MATERIAL.
---

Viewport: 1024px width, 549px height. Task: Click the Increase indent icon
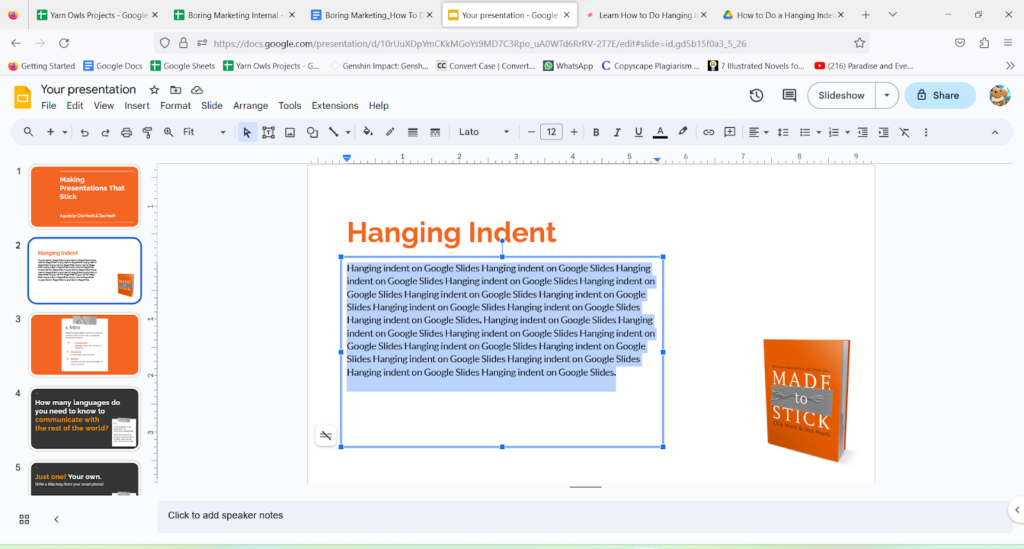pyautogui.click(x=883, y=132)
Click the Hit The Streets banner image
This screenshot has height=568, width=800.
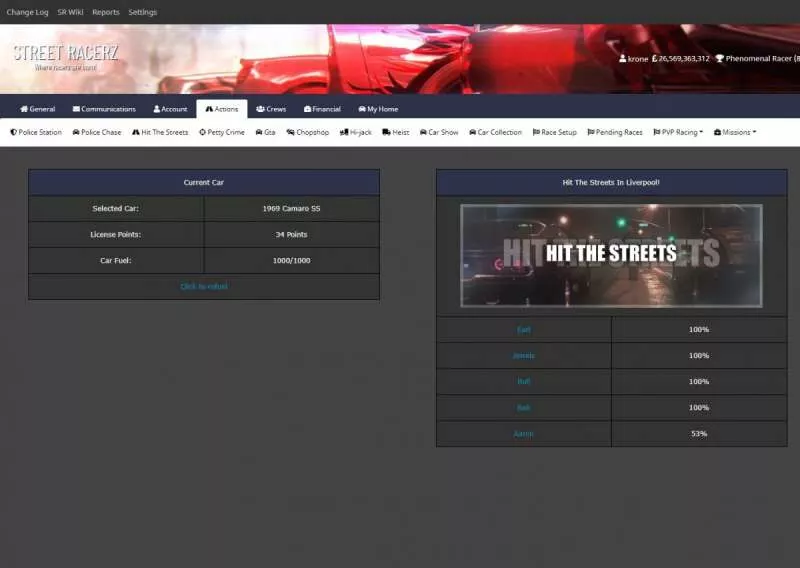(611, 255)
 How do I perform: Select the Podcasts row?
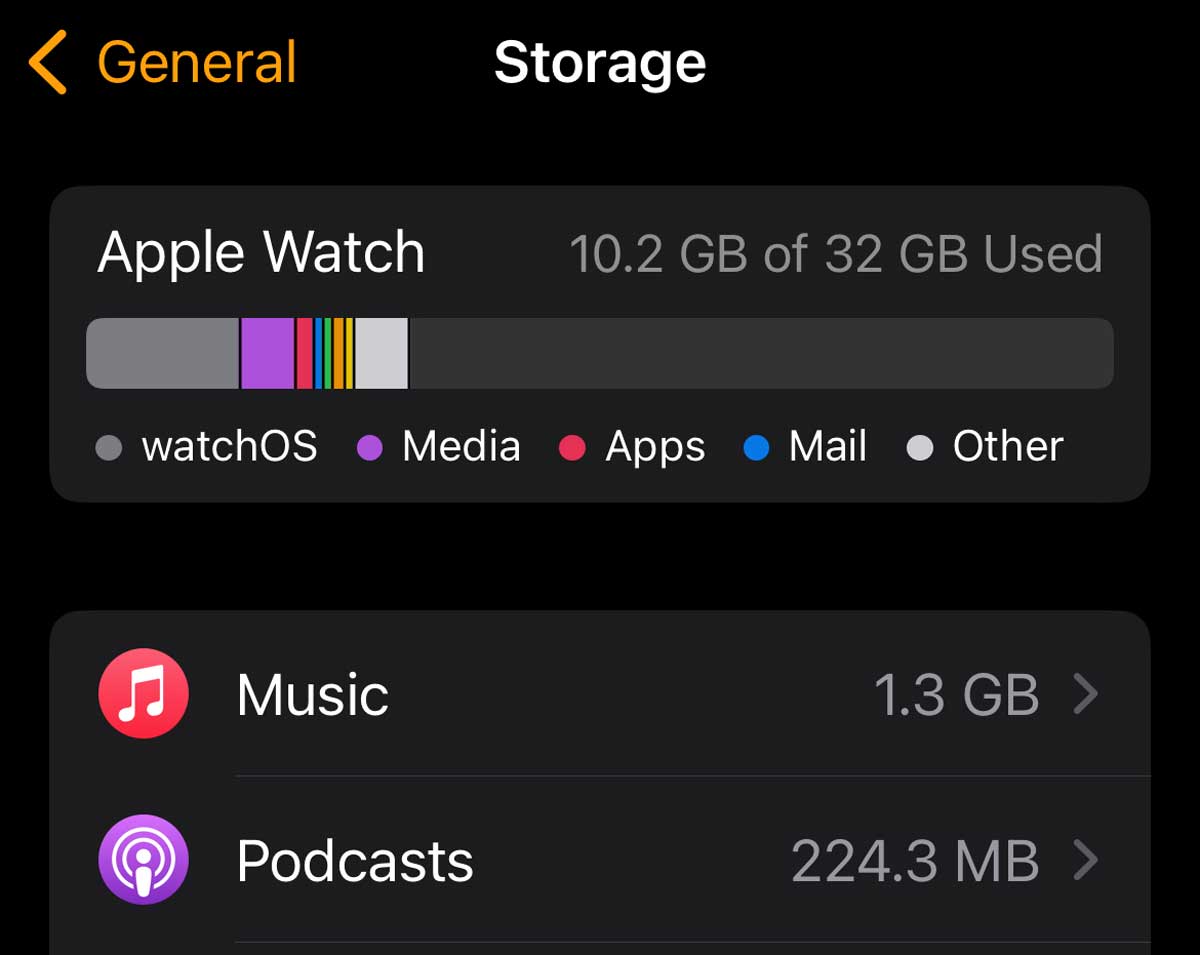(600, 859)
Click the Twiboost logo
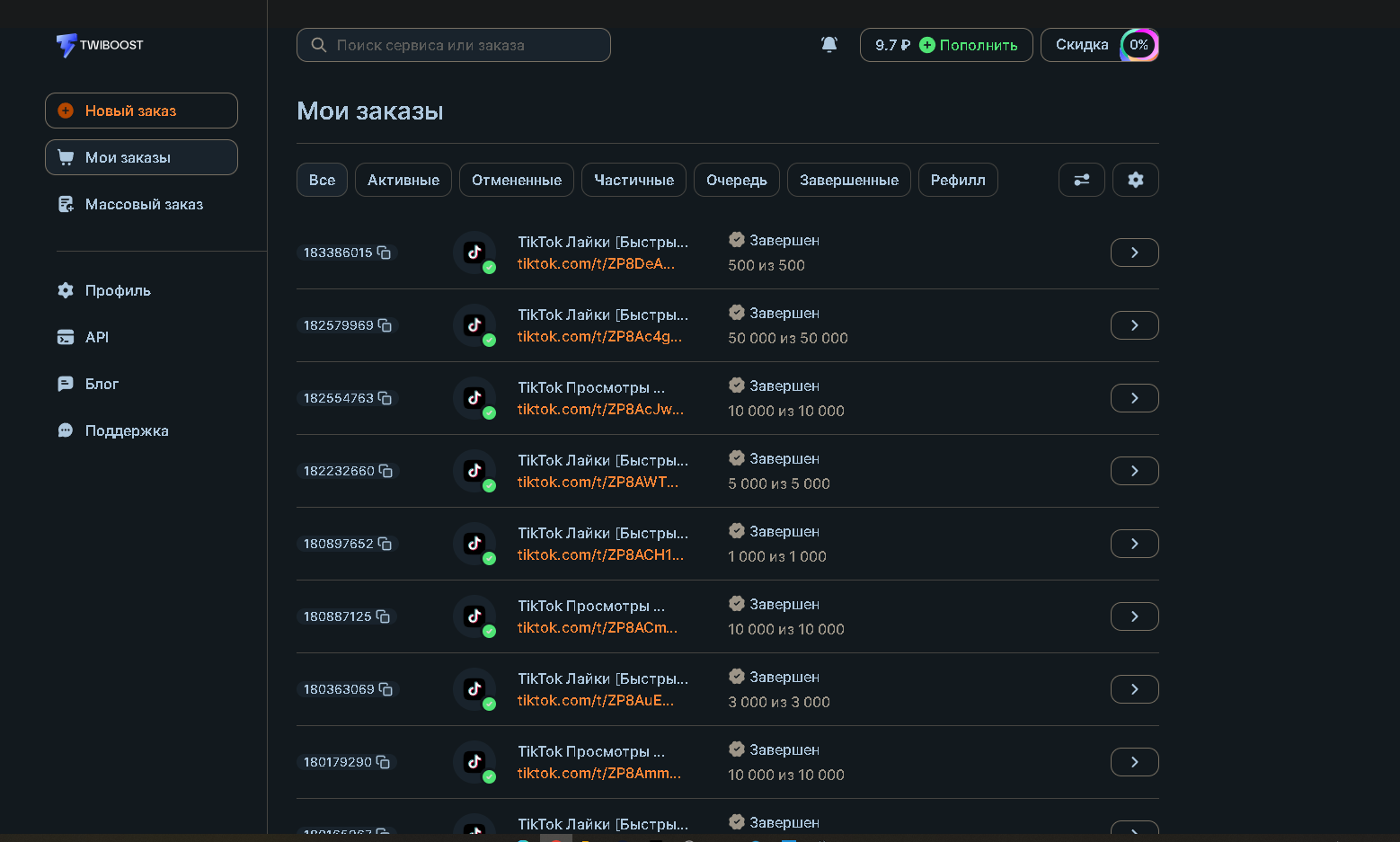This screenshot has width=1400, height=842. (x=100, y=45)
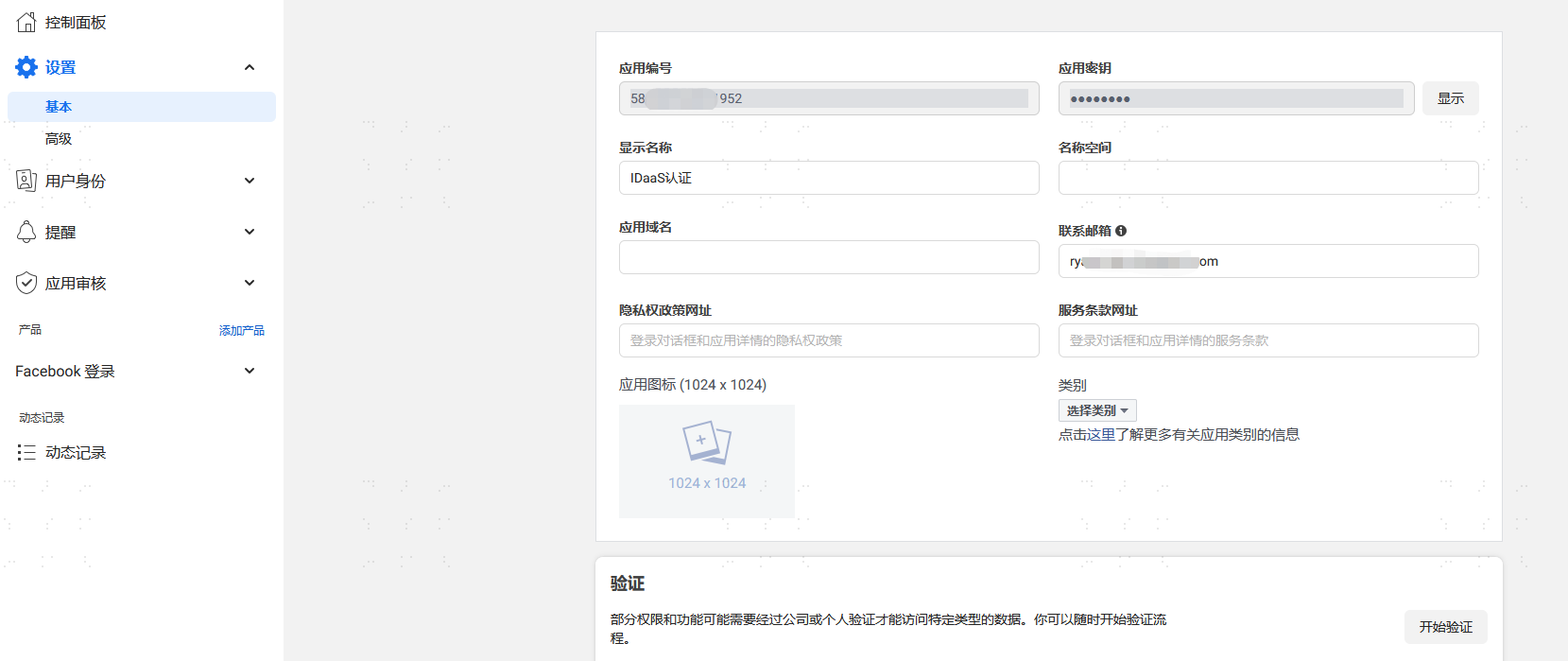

---

Write out all of the rows above verbatim, and omit the pictures.

RESULT OF THIS EXERCISE.
Viewport: 1024px width, 549px height. Task: Click the Increase indent icon
pyautogui.click(x=883, y=132)
Click the Hit The Streets banner image
This screenshot has height=568, width=800.
(611, 255)
 How do I perform: Select the Podcasts row?
(600, 859)
Click the Twiboost logo
This screenshot has width=1400, height=842. (x=100, y=45)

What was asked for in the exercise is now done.